Second case this year for failure to register - Manufacturer pays $170,000
A manufacturer of metal doors and windows, Creative Engineering Works Pte Ltd (“CEWPL”), has to pay about $170,000 in taxes and penalty for failing to inform the Comptroller of Goods and Services Tax (“GST”) that it needed to register for GST. The court also ordered CEWPL to pay a fine of $5,500. CEWPL is the second company to be charged in court this year for such offences.
Businesses with over $1 million turnover must register for GST Under the law, businesses with annual sales turnover exceeding $1 million must register for GST. A GST-registered business is required to charge GST on its sales. It can offset this with the GST it pays on its purchases before accounting for the net difference to IRAS.
Businesses should regularly assess if they need to register for GST. They must register for GST if their turnover for the past four quarters or expected turnover for the next 12 months exceeds $1 million. This should be done within 30 days of the date their 12-monthly turnover crosses the $1 million mark.

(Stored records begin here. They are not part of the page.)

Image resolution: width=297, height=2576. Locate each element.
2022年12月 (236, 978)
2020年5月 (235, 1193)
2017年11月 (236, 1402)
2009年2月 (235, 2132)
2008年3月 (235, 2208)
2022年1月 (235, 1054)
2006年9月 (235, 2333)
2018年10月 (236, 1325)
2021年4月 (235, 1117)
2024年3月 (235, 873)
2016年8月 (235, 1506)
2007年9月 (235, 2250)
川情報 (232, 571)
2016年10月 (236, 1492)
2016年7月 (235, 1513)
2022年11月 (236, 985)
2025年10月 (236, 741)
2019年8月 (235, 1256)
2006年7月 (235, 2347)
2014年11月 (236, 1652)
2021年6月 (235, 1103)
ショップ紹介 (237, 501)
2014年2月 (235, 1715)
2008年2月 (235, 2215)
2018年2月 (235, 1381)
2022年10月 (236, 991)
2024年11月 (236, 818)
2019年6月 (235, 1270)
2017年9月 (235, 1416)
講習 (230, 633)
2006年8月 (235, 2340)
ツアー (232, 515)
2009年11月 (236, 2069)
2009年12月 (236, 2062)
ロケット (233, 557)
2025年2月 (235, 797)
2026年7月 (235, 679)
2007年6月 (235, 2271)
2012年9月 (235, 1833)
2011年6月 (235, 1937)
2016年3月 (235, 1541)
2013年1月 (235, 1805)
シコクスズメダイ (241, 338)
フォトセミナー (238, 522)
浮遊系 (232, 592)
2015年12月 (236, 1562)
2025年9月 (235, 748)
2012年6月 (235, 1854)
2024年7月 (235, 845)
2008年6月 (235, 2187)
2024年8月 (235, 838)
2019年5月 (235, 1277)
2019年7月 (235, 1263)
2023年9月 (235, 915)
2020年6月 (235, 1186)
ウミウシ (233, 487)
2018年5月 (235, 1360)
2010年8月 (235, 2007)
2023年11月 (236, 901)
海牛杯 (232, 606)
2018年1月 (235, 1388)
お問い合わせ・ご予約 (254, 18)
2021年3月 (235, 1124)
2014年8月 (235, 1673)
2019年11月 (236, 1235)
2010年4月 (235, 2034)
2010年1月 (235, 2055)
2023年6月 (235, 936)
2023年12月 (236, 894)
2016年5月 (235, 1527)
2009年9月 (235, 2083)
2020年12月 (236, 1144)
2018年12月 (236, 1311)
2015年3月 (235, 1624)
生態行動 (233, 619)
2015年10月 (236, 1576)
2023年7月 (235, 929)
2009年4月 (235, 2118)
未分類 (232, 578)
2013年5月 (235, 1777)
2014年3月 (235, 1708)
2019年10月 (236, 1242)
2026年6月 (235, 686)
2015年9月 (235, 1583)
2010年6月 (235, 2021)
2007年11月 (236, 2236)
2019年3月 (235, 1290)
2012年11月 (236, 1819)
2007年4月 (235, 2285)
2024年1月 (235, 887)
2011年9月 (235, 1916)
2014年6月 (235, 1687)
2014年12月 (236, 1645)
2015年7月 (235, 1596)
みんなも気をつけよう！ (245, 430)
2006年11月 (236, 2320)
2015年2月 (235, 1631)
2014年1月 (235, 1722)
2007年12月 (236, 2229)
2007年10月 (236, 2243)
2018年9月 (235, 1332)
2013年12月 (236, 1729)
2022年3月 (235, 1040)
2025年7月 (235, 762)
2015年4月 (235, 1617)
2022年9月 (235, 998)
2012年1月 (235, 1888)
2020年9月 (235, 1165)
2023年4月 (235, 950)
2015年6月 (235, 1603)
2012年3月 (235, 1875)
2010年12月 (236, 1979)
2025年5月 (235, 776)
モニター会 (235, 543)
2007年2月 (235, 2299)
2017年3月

How the offence was committed IRAS’ investigations revealed that CEWPL’s taxable turnover for the four quarters ending 30 Jun 2005, 30 Sept 2005, 31 Dec 2005 and 31 Mar 2006 exceeded the $1 million threshold. However, it failed to inform the Comptroller of GST of its liability to register for GST within 30 days of the end of the last quarter, i.e. 30 Apr 2006.
Furthermore, CEWPL deliberately cancelled genuine invoices amounting to $599,389.77 to avoid registering for GST.
For its wilful actions, CEWPL has to pay $154,535.16 of GST that it did not account for between 1 Jun 2006 and 31 Dec 2008. Beyond this, CEPWL has to pay an additional penalty equal to 10% of the amount of the tax due. This amounted to $15,453.53. CEWPL was also fined $5,500 by the Court.
Penalties for failure to register for GST
Businesses failing to register for GST even though they are required to do so by law can be fined up to $10,000 and pay a penalty equal to 10% of the tax due from the date on which the business is required to register for GST. The business’ effective date of GST registration will be back-dated to the day that its liability to register arose. Consequently, the business will have to pay the outstanding GST on all its past transactions since the effective date of registration, even if this amount was not collected from its customers.